WHAT THE EXERCISE ASKS: Repeat word for word the opening stretch of the entries, from the first line through the line containing "Choose the Copper Cross-Over dashed cable".

(Records contained in a dataset)
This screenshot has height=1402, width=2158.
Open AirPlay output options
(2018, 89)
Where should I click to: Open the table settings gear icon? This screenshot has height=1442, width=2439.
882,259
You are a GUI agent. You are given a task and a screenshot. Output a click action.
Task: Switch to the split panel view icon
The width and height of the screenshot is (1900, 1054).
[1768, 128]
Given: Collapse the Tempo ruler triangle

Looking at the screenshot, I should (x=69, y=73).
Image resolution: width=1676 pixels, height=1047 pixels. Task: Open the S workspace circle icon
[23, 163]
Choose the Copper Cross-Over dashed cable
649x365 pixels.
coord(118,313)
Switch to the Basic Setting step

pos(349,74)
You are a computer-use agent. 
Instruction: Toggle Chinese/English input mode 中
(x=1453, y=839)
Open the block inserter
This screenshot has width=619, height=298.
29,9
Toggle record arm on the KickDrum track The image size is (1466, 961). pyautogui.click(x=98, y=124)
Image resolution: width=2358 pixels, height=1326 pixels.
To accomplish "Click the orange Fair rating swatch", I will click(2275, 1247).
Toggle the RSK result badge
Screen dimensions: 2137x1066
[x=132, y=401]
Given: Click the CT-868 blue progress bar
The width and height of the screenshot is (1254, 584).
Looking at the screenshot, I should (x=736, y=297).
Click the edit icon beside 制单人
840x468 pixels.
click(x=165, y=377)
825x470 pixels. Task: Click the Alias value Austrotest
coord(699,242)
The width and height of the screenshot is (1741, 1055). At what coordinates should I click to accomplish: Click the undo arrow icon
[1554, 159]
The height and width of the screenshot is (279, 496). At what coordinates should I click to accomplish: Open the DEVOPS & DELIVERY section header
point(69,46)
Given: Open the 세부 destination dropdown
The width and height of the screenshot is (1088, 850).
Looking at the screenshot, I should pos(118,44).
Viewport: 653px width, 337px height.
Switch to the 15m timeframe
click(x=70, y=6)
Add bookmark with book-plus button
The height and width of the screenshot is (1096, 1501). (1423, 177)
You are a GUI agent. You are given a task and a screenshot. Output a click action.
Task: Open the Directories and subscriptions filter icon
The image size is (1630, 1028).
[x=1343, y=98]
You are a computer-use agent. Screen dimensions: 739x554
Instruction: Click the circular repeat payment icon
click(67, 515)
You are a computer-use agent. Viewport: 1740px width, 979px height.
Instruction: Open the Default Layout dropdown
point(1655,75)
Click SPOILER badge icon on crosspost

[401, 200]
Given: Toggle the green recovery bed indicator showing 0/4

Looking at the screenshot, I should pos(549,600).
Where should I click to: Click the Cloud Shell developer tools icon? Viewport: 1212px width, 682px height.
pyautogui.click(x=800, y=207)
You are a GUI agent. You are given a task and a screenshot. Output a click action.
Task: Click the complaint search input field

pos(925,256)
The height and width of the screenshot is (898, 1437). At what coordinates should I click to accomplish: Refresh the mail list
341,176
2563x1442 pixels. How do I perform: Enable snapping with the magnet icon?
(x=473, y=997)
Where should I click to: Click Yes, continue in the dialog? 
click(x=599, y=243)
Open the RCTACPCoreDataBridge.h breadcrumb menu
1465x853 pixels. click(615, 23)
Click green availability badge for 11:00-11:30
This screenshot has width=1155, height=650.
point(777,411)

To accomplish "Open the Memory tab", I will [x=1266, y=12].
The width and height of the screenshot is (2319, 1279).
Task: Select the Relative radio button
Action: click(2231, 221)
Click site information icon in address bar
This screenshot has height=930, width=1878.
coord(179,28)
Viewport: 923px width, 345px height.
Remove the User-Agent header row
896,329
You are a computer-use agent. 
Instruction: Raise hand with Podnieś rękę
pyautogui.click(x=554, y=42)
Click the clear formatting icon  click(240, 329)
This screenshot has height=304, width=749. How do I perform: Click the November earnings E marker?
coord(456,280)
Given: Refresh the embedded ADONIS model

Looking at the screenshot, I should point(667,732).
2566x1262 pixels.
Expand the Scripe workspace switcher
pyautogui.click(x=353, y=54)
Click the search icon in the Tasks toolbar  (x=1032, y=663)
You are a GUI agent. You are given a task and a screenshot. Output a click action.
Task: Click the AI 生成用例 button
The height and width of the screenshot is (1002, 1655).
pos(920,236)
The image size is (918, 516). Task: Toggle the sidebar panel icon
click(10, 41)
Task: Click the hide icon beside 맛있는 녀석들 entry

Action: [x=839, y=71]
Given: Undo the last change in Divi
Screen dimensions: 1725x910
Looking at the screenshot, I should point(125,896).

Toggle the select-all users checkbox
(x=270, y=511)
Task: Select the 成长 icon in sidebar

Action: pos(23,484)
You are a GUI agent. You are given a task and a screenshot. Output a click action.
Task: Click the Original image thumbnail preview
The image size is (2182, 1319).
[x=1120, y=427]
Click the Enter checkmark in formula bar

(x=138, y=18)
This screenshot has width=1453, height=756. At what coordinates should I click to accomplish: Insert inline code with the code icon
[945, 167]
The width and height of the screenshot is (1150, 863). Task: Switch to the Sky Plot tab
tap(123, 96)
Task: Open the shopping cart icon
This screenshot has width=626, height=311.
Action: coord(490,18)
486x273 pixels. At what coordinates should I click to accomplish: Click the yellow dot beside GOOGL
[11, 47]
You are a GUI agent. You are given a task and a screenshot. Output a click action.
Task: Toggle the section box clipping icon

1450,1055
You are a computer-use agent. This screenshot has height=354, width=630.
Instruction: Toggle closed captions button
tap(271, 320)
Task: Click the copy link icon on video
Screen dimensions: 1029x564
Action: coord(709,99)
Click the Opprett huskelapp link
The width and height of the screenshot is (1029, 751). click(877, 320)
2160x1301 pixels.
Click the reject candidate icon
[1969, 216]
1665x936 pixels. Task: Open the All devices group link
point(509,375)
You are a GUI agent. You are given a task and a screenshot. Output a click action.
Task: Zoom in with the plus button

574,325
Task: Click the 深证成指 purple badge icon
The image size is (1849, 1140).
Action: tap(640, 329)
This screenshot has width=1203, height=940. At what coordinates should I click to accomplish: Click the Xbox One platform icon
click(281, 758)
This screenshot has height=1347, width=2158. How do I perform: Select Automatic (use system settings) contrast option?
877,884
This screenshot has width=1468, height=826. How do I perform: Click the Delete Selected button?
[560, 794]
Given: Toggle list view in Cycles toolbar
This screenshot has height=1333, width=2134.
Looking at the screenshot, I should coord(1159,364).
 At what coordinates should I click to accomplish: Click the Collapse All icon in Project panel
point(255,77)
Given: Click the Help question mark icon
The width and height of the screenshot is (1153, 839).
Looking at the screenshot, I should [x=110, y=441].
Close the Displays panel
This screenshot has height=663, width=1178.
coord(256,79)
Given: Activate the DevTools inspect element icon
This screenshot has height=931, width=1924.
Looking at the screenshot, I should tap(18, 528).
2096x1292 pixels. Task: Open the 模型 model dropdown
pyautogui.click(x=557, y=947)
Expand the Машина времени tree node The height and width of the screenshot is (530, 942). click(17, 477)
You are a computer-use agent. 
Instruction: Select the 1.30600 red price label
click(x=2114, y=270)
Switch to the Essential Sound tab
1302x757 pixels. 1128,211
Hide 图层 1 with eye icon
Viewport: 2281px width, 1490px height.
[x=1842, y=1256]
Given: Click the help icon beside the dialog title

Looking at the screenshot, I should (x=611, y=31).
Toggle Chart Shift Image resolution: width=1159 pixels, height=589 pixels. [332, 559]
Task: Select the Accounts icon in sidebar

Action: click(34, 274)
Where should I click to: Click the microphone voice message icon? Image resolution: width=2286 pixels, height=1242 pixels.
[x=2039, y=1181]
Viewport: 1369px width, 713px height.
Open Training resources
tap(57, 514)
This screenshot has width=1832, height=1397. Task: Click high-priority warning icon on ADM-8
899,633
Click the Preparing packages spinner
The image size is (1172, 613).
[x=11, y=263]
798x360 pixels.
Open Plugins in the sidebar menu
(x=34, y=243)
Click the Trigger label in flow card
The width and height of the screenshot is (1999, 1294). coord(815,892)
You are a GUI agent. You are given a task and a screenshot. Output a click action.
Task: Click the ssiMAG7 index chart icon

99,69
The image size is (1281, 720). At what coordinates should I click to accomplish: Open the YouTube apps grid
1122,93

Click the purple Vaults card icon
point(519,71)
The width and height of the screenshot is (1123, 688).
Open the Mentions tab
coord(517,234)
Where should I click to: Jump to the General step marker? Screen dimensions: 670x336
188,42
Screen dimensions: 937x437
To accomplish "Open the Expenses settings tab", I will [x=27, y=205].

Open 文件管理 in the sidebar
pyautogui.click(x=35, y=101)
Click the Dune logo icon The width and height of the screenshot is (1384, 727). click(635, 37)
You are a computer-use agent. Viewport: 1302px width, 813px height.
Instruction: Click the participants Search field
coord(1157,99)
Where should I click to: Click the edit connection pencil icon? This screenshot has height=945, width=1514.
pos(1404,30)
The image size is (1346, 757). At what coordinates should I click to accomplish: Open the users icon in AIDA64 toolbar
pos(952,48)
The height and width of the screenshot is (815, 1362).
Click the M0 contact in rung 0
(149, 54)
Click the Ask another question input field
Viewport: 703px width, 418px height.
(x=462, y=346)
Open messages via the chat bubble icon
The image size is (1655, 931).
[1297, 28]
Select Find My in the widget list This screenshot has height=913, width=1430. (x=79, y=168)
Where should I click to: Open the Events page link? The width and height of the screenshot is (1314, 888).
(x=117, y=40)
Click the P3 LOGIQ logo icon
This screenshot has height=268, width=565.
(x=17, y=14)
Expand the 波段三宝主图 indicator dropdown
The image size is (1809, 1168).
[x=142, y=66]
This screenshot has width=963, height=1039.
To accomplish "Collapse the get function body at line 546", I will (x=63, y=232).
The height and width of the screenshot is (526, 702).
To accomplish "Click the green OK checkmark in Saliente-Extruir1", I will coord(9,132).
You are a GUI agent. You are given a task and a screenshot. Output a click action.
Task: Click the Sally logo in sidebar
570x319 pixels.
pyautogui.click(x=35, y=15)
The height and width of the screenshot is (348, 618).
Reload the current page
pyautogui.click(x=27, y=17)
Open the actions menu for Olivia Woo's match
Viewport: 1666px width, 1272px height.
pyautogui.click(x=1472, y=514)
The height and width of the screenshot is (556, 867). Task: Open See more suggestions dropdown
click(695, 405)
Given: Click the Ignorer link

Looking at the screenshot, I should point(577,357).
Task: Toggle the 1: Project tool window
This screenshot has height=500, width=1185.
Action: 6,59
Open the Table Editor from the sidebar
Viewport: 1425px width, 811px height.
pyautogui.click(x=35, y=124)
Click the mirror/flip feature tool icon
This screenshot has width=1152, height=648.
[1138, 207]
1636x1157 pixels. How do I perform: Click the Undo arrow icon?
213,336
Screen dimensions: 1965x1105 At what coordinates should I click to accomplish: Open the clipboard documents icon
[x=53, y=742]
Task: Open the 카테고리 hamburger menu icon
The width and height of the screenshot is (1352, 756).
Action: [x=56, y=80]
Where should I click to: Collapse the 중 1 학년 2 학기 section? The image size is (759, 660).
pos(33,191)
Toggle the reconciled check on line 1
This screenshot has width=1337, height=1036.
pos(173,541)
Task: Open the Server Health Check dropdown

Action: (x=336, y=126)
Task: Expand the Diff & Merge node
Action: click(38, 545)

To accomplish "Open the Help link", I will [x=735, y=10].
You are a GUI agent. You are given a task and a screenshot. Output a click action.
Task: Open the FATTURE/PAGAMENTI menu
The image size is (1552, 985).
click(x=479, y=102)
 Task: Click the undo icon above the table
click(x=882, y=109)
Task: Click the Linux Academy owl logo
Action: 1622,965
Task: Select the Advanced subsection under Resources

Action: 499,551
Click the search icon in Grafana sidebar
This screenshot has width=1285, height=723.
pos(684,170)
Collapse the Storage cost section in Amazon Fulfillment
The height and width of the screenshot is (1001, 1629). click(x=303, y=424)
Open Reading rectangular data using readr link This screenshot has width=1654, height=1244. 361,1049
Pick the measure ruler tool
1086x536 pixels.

SOLUTION BELOW:
This screenshot has height=1402, width=2158.
Open AirPlay output options
(2018, 89)
Where should I click to: Open the table settings gear icon? This screenshot has height=1442, width=2439.
882,259
You are a GUI agent. You are given a task and a screenshot. Output a click action.
Task: Switch to the split panel view icon
The width and height of the screenshot is (1900, 1054).
[1768, 128]
Given: Collapse the Tempo ruler triangle

Looking at the screenshot, I should (x=69, y=73).
Image resolution: width=1676 pixels, height=1047 pixels. Task: Open the S workspace circle icon
[23, 163]
Choose the Copper Cross-Over dashed cable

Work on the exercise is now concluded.